Summary: This project uses a community-led approach to help to reduce chronic illness among African American/Black residents in five underserved ZIP codes in Buffalo, New York.
Opportunity: Residents of Buffalo, New York, are uniquely impacted by numerous health disparities. The heart disease mortality rate in Buffalo is 214.2 compared with 189.9 and 184.6 for Erie County and New York State, respectively, and the stroke mortality rate is 42.8, compared to 37.7 for Erie County and 25.9 for the state. Risk factors that can contribute to heart disease and stroke, such as high blood pressure and being overweight or obese, are seen at elevated rates in this region, and only 58 percent of residents of Buffalo and the surrounding area report visiting their doctors routinely to have their blood pressure and cholesterol checked, compared to 75 percent nationally. It is likely that many people in Buffalo are going undiagnosed with dangerous conditions, which speaks to the need for a renewed awareness of health and wellness in the city.

Data:
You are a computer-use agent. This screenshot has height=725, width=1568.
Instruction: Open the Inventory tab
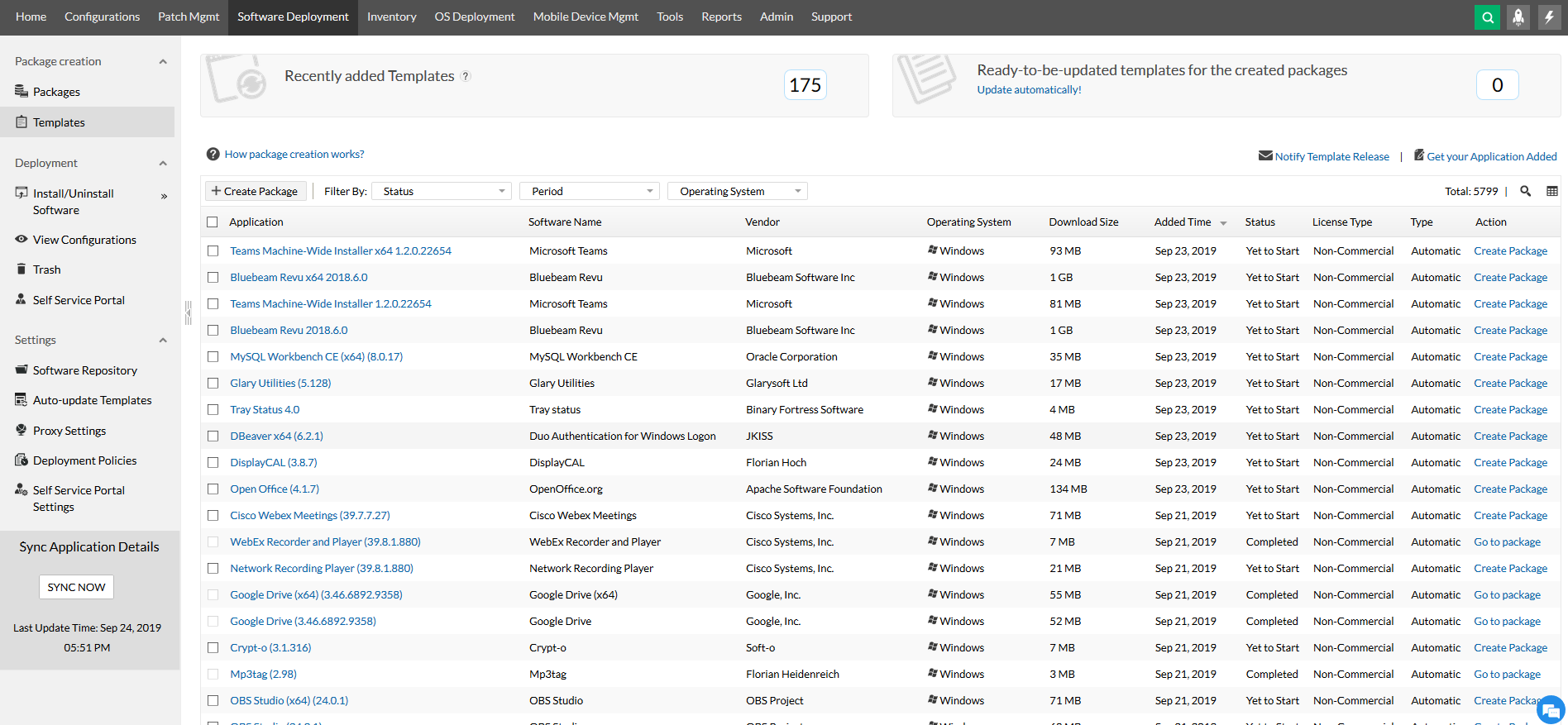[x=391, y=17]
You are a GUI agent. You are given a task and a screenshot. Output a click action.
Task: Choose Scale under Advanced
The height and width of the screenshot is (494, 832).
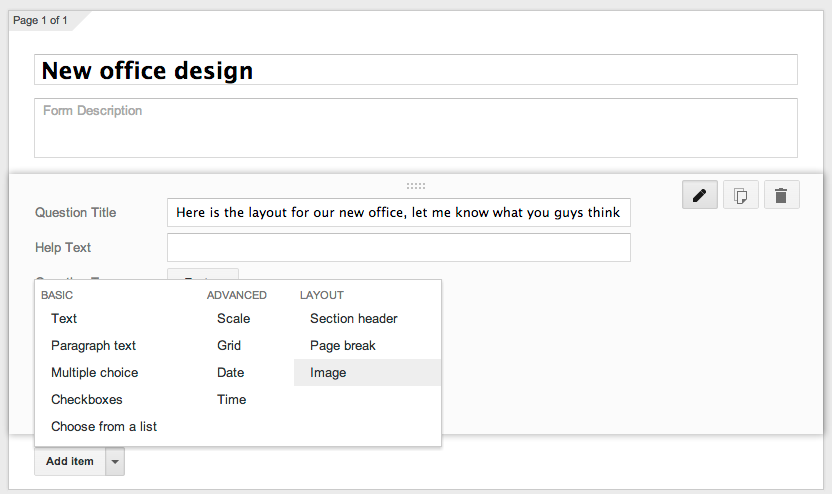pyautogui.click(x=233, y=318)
---
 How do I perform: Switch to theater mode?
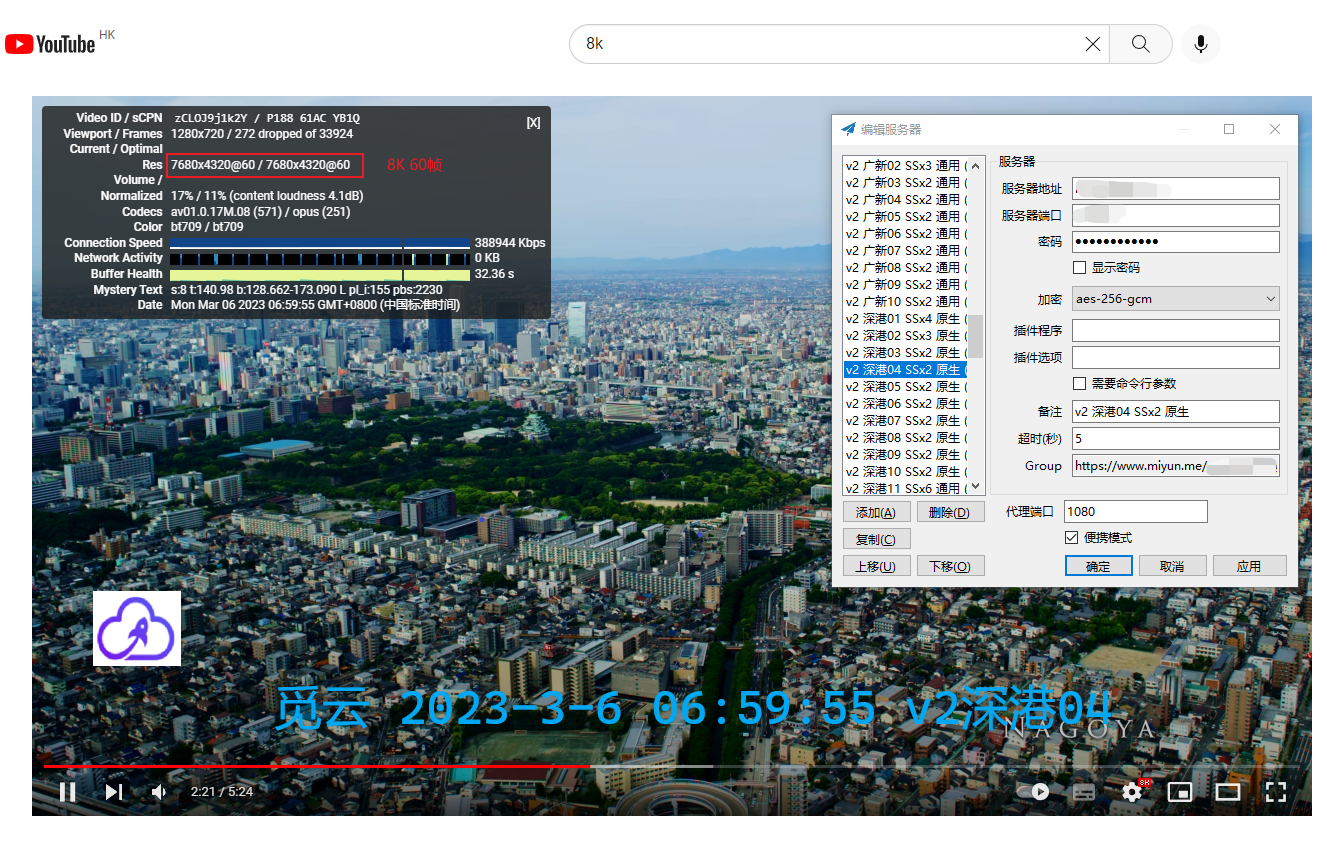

The problem: Reproduce the Buffalo health project text word for word, starting at the words "Opportunity: Residents of" and stopping after "in the city.".

Finished exercise:
Opportunity: Residents of Buffalo, New York, are uniquely impacted by numerous health disparities. The heart disease mortality rate in Buffalo is 214.2 compared with 189.9 and 184.6 for Erie County and New York State, respectively, and the stroke mortality rate is 42.8, compared to 37.7 for Erie County and 25.9 for the state. Risk factors that can contribute to heart disease and stroke, such as high blood pressure and being overweight or obese, are seen at elevated rates in this region, and only 58 percent of residents of Buffalo and the surrounding area report visiting their doctors routinely to have their blood pressure and cholesterol checked, compared to 75 percent nationally. It is likely that many people in Buffalo are going undiagnosed with dangerous conditions, which speaks to the need for a renewed awareness of health and wellness in the city.